(Saved entries)
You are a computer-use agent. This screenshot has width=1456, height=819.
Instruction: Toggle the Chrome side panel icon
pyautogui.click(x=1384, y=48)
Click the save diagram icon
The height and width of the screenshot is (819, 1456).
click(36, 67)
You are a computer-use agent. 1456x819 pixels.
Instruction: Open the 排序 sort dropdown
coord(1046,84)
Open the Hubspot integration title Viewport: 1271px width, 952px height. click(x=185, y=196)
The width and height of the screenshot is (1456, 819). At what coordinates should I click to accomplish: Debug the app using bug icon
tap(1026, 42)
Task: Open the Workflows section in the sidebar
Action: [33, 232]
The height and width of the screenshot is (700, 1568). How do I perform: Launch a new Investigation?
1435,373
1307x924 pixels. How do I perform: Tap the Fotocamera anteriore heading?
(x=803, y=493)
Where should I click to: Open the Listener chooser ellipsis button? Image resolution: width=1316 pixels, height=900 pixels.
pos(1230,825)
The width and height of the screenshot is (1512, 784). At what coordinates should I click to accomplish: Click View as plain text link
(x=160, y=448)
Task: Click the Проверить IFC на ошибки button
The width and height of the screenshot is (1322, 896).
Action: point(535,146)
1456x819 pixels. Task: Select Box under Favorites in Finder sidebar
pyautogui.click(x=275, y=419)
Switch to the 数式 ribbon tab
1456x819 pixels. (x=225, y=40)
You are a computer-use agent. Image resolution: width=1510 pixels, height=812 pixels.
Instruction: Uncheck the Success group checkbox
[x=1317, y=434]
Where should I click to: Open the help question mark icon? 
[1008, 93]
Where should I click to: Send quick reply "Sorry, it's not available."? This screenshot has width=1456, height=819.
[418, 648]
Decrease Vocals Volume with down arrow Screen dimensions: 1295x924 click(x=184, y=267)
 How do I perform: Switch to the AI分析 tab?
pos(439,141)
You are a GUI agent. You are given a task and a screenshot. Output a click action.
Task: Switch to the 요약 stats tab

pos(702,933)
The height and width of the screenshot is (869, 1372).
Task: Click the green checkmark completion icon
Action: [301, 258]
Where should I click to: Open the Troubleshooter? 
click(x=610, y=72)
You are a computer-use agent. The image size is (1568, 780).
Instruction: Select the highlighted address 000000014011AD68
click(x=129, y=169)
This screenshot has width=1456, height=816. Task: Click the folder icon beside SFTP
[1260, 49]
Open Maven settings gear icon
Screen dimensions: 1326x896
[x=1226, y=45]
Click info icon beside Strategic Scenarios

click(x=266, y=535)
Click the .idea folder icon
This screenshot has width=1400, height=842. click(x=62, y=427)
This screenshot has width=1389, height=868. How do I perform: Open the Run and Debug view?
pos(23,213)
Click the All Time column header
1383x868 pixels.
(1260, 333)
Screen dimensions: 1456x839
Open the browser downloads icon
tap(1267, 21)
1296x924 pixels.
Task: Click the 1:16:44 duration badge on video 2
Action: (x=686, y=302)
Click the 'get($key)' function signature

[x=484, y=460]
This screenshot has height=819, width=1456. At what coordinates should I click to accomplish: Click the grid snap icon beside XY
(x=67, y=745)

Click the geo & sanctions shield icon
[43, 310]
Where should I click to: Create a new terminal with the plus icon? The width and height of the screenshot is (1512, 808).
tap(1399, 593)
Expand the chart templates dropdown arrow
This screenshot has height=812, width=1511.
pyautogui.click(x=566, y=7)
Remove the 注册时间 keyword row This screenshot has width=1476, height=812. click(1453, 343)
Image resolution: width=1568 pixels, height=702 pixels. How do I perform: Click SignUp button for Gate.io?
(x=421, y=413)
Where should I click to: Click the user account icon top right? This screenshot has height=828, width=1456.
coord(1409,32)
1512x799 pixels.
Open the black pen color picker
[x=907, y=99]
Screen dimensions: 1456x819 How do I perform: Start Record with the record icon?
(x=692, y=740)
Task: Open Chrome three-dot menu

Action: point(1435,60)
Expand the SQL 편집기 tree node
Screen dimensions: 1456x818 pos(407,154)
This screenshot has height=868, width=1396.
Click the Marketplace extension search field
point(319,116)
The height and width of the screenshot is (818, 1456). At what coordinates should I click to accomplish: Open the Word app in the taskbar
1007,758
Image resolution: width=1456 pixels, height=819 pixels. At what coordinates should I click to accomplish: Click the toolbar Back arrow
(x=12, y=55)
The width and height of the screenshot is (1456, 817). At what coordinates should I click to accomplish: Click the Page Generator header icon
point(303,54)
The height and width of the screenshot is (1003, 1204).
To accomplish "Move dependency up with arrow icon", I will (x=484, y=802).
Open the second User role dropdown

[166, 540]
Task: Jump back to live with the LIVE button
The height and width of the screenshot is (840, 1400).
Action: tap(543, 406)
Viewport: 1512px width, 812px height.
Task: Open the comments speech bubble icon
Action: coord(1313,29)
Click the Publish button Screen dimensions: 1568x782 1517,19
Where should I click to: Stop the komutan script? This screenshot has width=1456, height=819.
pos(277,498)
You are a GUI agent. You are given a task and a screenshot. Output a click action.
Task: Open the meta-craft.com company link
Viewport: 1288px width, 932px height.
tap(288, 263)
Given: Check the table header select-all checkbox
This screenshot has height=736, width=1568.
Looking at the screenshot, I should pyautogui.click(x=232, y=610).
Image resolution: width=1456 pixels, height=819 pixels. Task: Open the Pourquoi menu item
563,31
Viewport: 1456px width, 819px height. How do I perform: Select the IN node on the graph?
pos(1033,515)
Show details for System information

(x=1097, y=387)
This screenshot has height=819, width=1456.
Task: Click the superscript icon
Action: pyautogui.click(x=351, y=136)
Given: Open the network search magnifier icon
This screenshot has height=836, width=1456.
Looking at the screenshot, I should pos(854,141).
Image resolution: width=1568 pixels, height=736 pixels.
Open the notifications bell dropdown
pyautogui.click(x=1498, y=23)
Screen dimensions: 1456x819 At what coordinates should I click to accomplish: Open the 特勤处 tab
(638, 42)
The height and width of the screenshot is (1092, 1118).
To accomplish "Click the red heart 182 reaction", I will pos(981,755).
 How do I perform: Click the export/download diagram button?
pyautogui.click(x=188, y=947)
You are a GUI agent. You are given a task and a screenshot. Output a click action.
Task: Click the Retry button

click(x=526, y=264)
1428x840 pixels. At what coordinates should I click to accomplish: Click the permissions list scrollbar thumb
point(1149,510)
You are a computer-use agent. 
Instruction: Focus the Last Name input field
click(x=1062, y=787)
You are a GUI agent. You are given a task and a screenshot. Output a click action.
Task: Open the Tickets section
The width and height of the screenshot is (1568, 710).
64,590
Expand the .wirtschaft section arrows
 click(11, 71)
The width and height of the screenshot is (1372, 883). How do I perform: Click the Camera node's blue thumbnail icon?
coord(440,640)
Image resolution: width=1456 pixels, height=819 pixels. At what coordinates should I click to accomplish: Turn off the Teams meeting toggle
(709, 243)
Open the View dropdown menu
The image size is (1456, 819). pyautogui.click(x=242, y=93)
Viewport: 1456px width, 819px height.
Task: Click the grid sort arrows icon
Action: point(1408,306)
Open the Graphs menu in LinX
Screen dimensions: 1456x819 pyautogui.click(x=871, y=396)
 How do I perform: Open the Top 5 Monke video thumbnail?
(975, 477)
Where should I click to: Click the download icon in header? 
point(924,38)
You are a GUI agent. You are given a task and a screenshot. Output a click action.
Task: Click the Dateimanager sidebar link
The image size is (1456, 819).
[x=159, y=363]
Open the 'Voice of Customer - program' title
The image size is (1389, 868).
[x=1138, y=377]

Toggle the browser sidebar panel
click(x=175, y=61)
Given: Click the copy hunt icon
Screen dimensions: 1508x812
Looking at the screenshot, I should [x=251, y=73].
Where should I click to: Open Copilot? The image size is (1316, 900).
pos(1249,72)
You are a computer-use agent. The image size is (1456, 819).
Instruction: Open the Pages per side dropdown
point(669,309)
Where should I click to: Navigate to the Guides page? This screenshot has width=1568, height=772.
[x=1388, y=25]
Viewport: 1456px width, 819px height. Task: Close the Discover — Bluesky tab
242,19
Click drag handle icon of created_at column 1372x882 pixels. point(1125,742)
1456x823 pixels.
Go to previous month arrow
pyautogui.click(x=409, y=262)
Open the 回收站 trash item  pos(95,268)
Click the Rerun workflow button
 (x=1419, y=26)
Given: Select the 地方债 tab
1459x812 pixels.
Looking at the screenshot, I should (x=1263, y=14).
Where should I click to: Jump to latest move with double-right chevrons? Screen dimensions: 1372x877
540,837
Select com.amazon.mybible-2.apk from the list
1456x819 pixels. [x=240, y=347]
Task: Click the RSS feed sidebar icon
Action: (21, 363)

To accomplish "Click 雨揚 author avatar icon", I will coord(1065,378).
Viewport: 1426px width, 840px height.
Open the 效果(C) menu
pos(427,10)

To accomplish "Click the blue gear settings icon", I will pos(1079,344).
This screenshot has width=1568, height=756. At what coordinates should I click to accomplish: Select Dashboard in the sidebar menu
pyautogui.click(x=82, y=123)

▸ What the exercise asks: Up to and including the last line of the data, copy each line exactly, starting with the line that contains "Where should I click to: Open Copilot?".

▸ Exercise solution:
Where should I click to: Open Copilot? The image size is (1316, 900).
pos(1249,72)
You are a computer-use agent. The image size is (1456, 819).
Instruction: Open the Pages per side dropdown
point(669,309)
Where should I click to: Navigate to the Guides page? This screenshot has width=1568, height=772.
[x=1388, y=25]
Viewport: 1456px width, 819px height. Task: Close the Discover — Bluesky tab
242,19
Click drag handle icon of created_at column 1372x882 pixels. point(1125,742)
1456x823 pixels.
Go to previous month arrow
pyautogui.click(x=409, y=262)
Open the 回收站 trash item  pos(95,268)
Click the Rerun workflow button
 (x=1419, y=26)
Given: Select the 地方债 tab
1459x812 pixels.
Looking at the screenshot, I should (x=1263, y=14).
Where should I click to: Jump to latest move with double-right chevrons? Screen dimensions: 1372x877
540,837
Select com.amazon.mybible-2.apk from the list
1456x819 pixels. [x=240, y=347]
Task: Click the RSS feed sidebar icon
Action: (21, 363)

To accomplish "Click 雨揚 author avatar icon", I will coord(1065,378).
Viewport: 1426px width, 840px height.
Open the 效果(C) menu
pos(427,10)

To accomplish "Click the blue gear settings icon", I will pos(1079,344).
This screenshot has width=1568, height=756. At what coordinates should I click to accomplish: Select Dashboard in the sidebar menu
pyautogui.click(x=82, y=123)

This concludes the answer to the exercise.